It has been a painful twelve months to live in America, the supposedly home of the free and the brave. What we are finding out is that none of us are free ( not even Bill Cosby with his millions) and those who are sworn to protect and serve us are not brave. They appear cowardly. They are quick to shoot black’s whose lives do not matter to them, in cold blood, probably because of racial prejudices embedded in their heritage  and segregated culture.

There are far too many names to call if we were to attempt to call the roll of the black women and men who have died at the hands of the boys in blue since Michael Brown and Eric Gardner were baited into  situations that led to an escalation of tensions between them and the cops.

The Ohio River which flows between Covington, Kentucky and Cincinnati, Ohio was used as a passage to freedom for Africans running away from enslavement in the southern states prior to the end of the Civil War.

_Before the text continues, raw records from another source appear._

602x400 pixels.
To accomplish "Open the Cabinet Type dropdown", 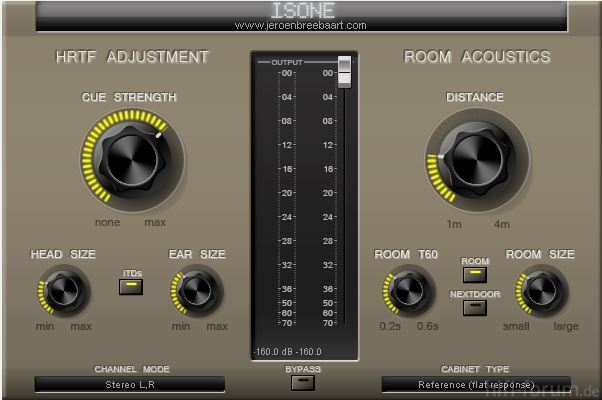I will pos(475,384).

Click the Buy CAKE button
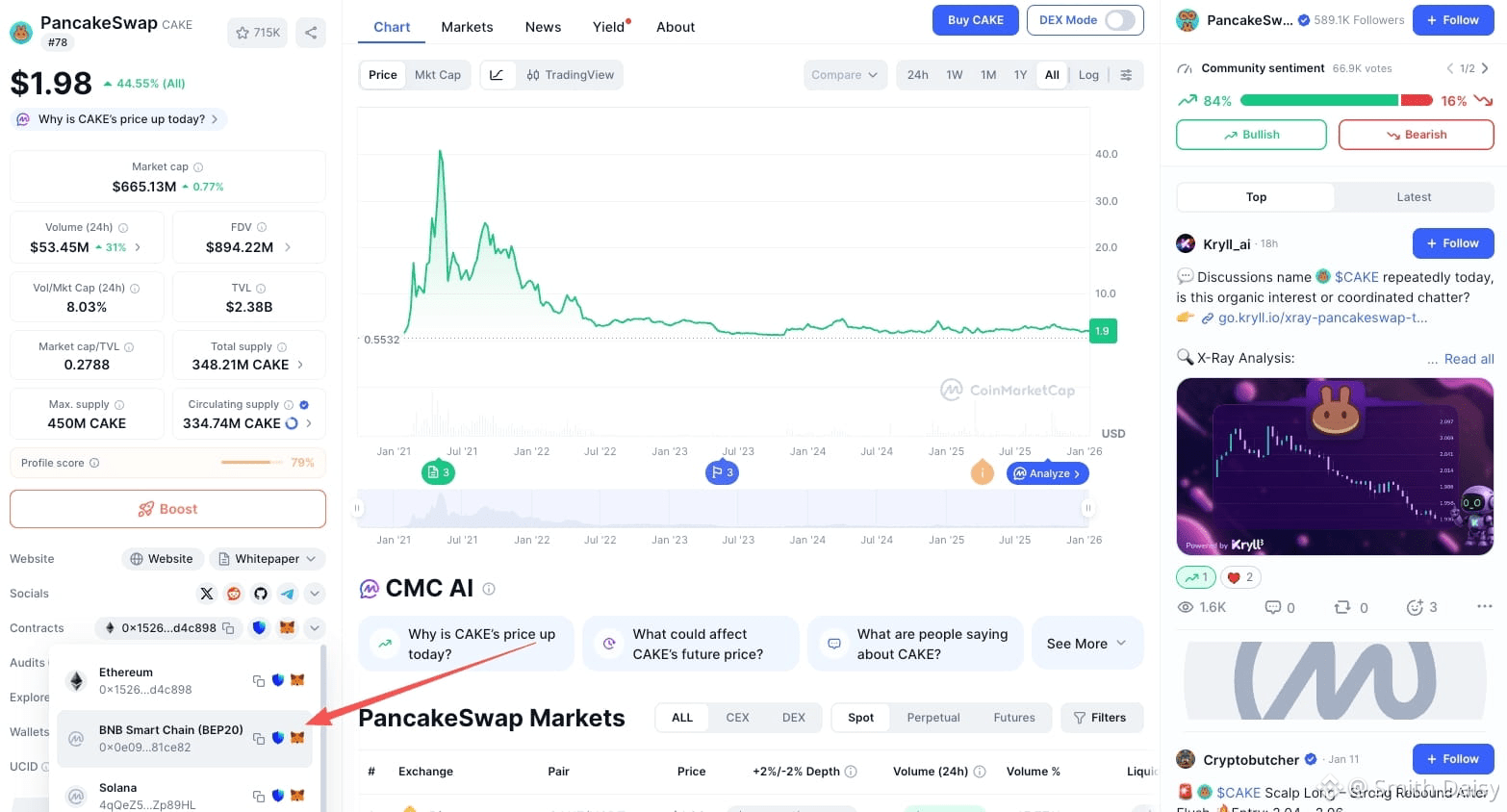tap(975, 20)
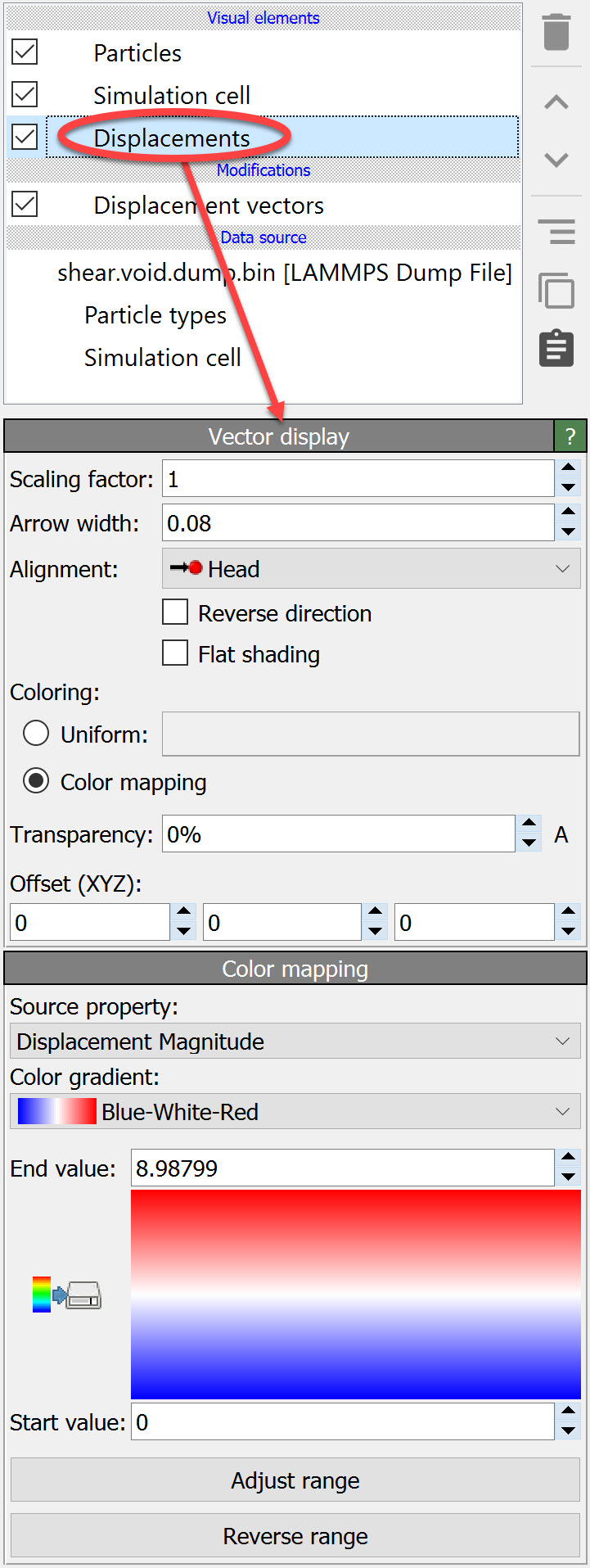The width and height of the screenshot is (590, 1568).
Task: Open the Alignment dropdown showing Head
Action: 371,569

Today this waterway continues to connotes the social divide between white and black Americans.

The Ohio River which flows between Covington, Kentucky and Cincinnati, Ohio prior to the end of the Civil War was used as a passage to freedom for Africans running away from enslavement in the southern states. Today this waterway continues to denotes the social divide between white and black Americans.  Photo Credits: (c) 2014 Harold Michael Harvey

How did we get here in twelve short months?

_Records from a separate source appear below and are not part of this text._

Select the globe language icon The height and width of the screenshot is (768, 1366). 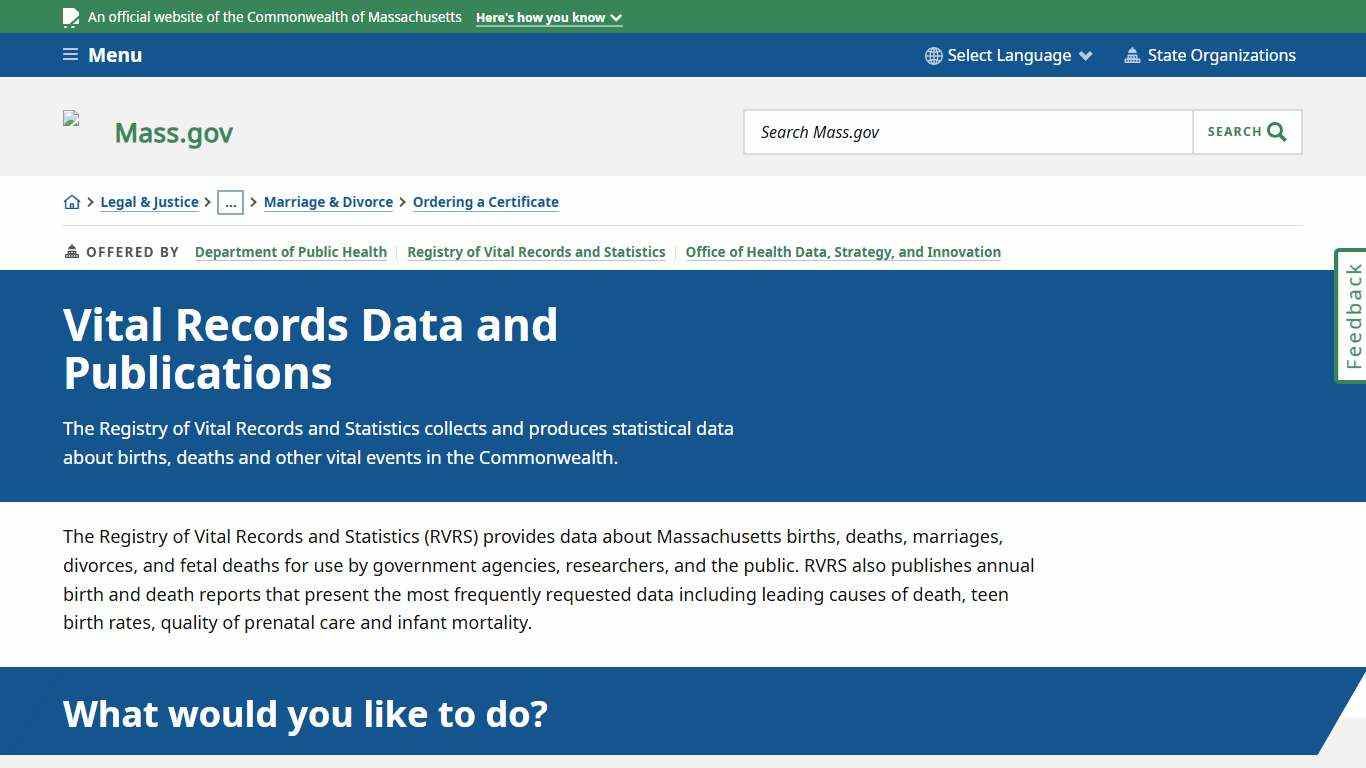[x=933, y=55]
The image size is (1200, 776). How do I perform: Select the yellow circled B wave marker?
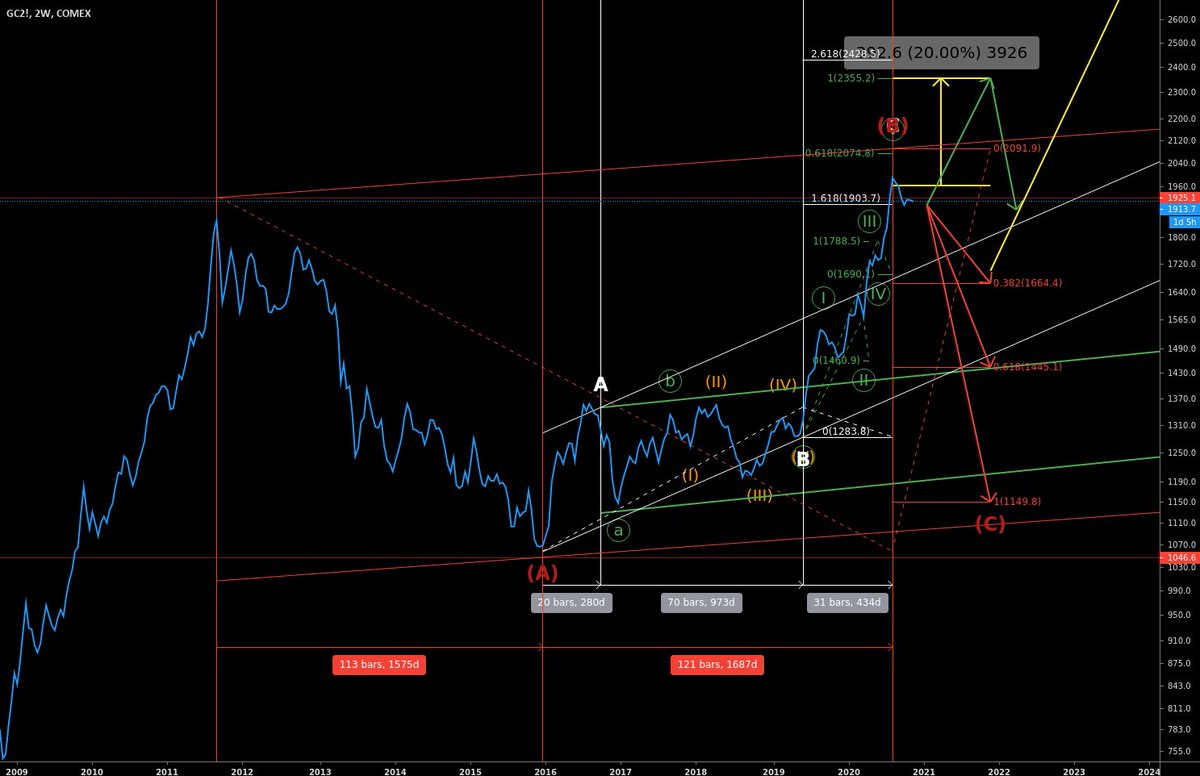point(803,458)
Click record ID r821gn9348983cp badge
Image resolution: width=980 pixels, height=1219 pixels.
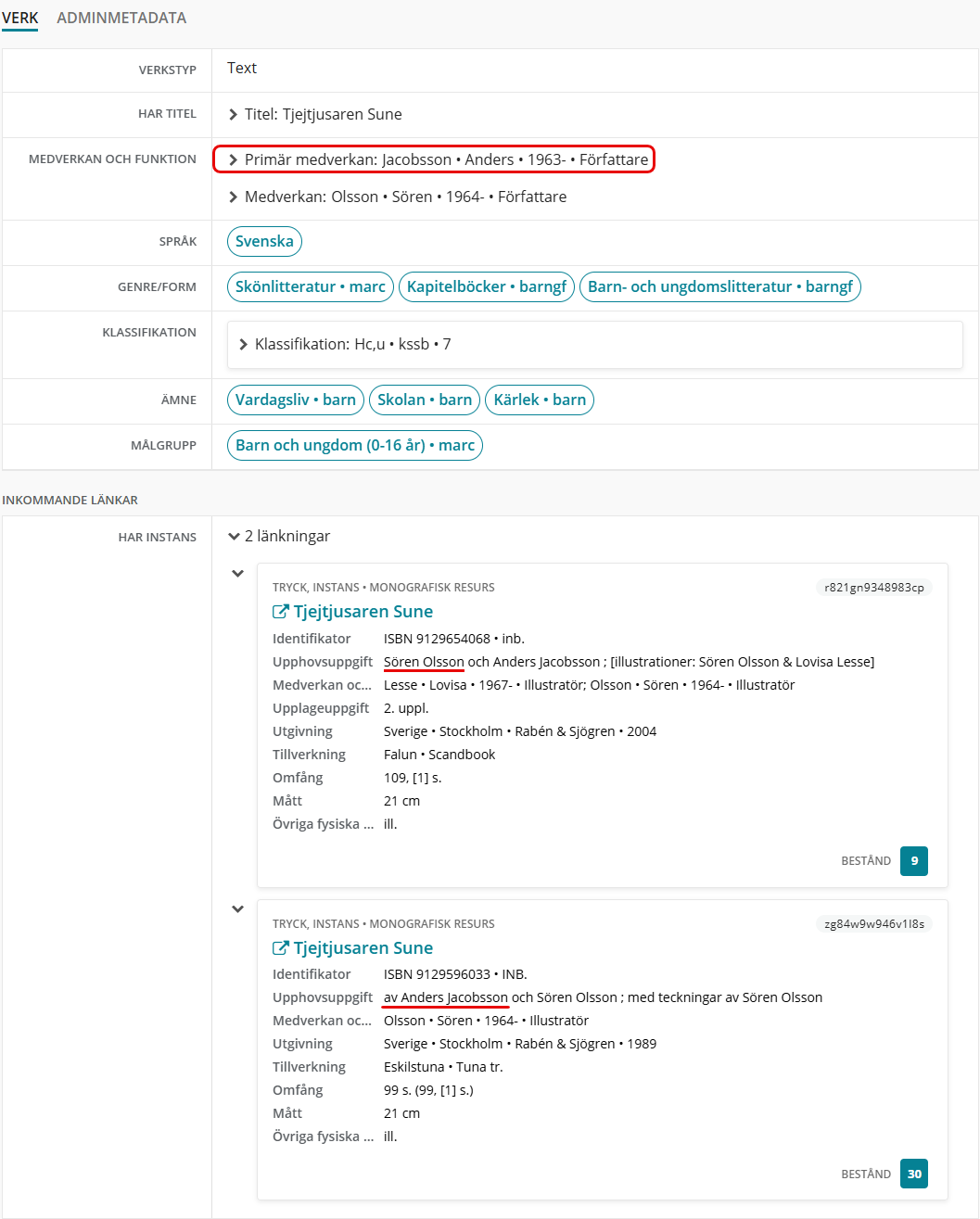[x=873, y=588]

Many African Americans will argue we have always been here. The only thing different now is that we are living in an age of technology. An age that allows the American people to witness up close and personal deadly confrontations between white police officers and black Americans.

It seems that each death is more gruesome than the one before it. The acts more stultifying, more senseless, more blatant, and more hateful  than the previous event.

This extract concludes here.